-------- GIVEN ENTRIES --------
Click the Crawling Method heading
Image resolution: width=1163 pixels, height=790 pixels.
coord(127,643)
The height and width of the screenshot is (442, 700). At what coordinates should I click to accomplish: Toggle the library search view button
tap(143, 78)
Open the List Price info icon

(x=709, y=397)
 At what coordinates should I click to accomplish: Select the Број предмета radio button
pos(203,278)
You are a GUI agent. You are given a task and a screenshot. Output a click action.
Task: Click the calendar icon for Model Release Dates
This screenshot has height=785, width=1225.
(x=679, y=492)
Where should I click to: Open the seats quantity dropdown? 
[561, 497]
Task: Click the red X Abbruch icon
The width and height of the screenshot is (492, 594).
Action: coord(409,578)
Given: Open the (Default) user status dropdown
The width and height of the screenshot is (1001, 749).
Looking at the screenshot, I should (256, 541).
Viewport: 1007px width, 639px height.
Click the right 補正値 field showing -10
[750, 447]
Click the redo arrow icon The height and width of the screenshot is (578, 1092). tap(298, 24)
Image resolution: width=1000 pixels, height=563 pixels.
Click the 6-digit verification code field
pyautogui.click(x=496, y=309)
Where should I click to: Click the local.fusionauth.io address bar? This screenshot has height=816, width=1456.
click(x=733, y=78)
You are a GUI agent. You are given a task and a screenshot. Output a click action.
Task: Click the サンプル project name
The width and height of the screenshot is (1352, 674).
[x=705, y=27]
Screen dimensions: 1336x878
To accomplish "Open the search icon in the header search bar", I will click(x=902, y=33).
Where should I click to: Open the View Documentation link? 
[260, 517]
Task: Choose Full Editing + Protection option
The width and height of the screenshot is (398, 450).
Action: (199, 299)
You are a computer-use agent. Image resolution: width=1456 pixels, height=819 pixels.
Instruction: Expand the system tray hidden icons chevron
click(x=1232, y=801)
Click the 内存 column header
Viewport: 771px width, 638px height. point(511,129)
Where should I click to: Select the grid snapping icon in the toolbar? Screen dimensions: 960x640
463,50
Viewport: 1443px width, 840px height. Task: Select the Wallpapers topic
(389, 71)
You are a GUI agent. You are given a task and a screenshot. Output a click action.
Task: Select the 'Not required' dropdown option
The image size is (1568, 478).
--------
WHAT THE TASK ASKS:
Edit the material above so that each "GUI agent" becomes "interface agent", and keep every other line unchanged.

OUTPUT OF THE EXERCISE:
Click the Crawling Method heading
Image resolution: width=1163 pixels, height=790 pixels.
coord(127,643)
The height and width of the screenshot is (442, 700). At what coordinates should I click to accomplish: Toggle the library search view button
tap(143, 78)
Open the List Price info icon

(x=709, y=397)
 At what coordinates should I click to accomplish: Select the Број предмета radio button
pos(203,278)
You are a interface agent. You are given a task and a screenshot. Output a click action.
Task: Click the calendar icon for Model Release Dates
This screenshot has height=785, width=1225.
(x=679, y=492)
Where should I click to: Open the seats quantity dropdown? 
[561, 497]
Task: Click the red X Abbruch icon
The width and height of the screenshot is (492, 594).
Action: coord(409,578)
Given: Open the (Default) user status dropdown
The width and height of the screenshot is (1001, 749).
Looking at the screenshot, I should (256, 541).
Viewport: 1007px width, 639px height.
Click the right 補正値 field showing -10
[750, 447]
Click the redo arrow icon The height and width of the screenshot is (578, 1092). tap(298, 24)
Image resolution: width=1000 pixels, height=563 pixels.
Click the 6-digit verification code field
pyautogui.click(x=496, y=309)
Where should I click to: Click the local.fusionauth.io address bar? This screenshot has height=816, width=1456.
click(x=733, y=78)
You are a interface agent. You are given a task and a screenshot. Output a click action.
Task: Click the サンプル project name
The width and height of the screenshot is (1352, 674).
[x=705, y=27]
Screen dimensions: 1336x878
To accomplish "Open the search icon in the header search bar", I will click(x=902, y=33).
Where should I click to: Open the View Documentation link? 
[260, 517]
Task: Choose Full Editing + Protection option
The width and height of the screenshot is (398, 450).
Action: (199, 299)
You are a computer-use agent. Image resolution: width=1456 pixels, height=819 pixels.
Instruction: Expand the system tray hidden icons chevron
click(x=1232, y=801)
Click the 内存 column header
Viewport: 771px width, 638px height. point(511,129)
Where should I click to: Select the grid snapping icon in the toolbar? Screen dimensions: 960x640
463,50
Viewport: 1443px width, 840px height. Task: Select the Wallpapers topic
(389, 71)
You are a interface agent. You are given a task and a screenshot. Output a click action.
Task: Select the 'Not required' dropdown option
The image size is (1568, 478).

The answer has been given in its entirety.